- Emblem of the 244th Artillery Brigade
- Active: 1941–Present
- Country: Soviet Union (until 1991) Russia
- Branch: Soviet Navy (until 1991) Russian Navy
- Type: Artillery
- Size: Brigade
- Part of: 11th Army Corps
- Garrison/HQ: Kaliningrad
- Nickname: Nemanskaya
- Equipment: 2A36 Giatsint-B, BM-27 Uragan, 9P157-2 Khrizantema-S
- Decorations: Order of the Red Banner; Order of Suvorov 2nd Class; Order of Kutuzov 2nd Class;
- Honorifics: Neman

= 244th Artillery Brigade =

The 244th Neman Red Banner, Orders of Suvorov and Kutuzov Artillery Brigade (Military Unit Number 41603) is an artillery formation of the Coastal Troops of the Russian Navy, currently based in Kaliningrad, Kaliningrad Oblast.

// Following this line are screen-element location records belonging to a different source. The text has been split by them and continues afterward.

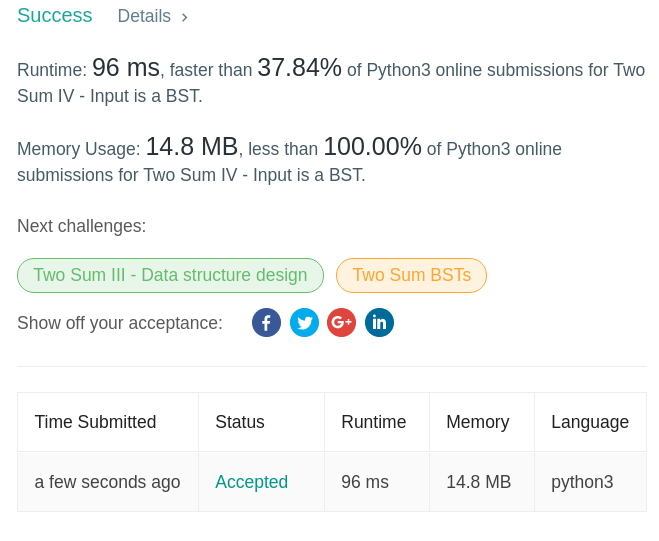659x541 pixels.
Task: Click the 14.8 MB memory table cell
Action: tap(478, 482)
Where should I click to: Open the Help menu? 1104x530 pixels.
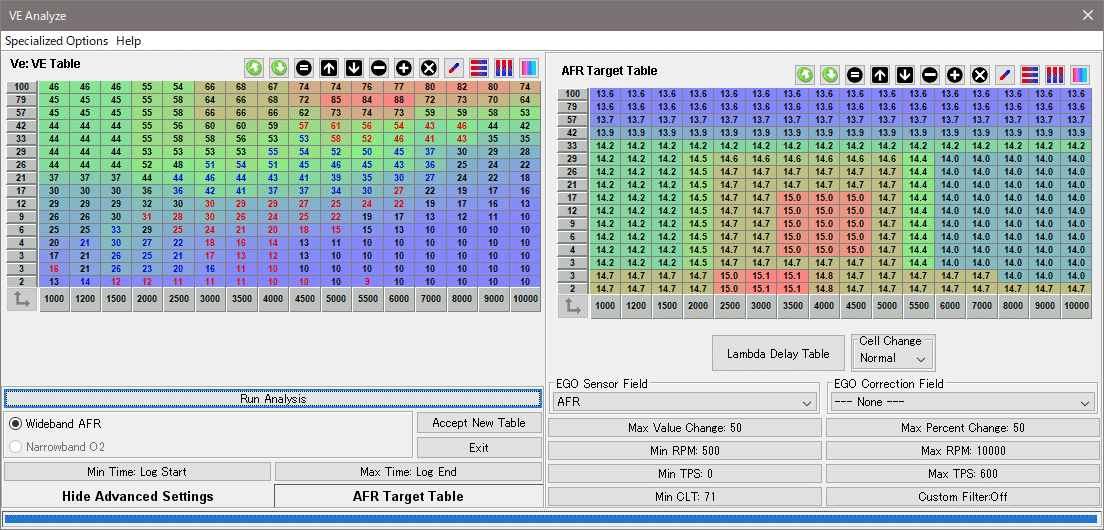128,41
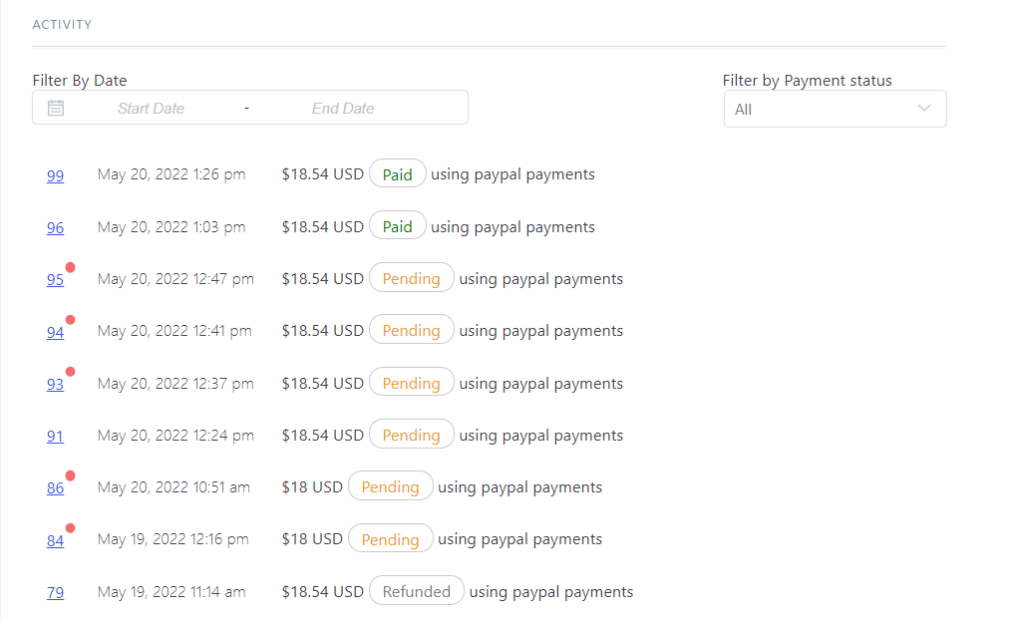
Task: Click the Refunded badge on order 79
Action: point(417,591)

It is part of the 11th Army Corps, the coastal forces of the Baltic Fleet.

The brigade traces its history to the 551st artillery regiment of Ant-Tank Defence (PTO) of the Reserve of the Supreme High Command (RVGK). The regiment was formed on August 10, 1941, at Podolsk in Moscow Oblast, at the Podolsk artillery school. During the war it served with the 49th, 33rd, and 11th Guards Armies.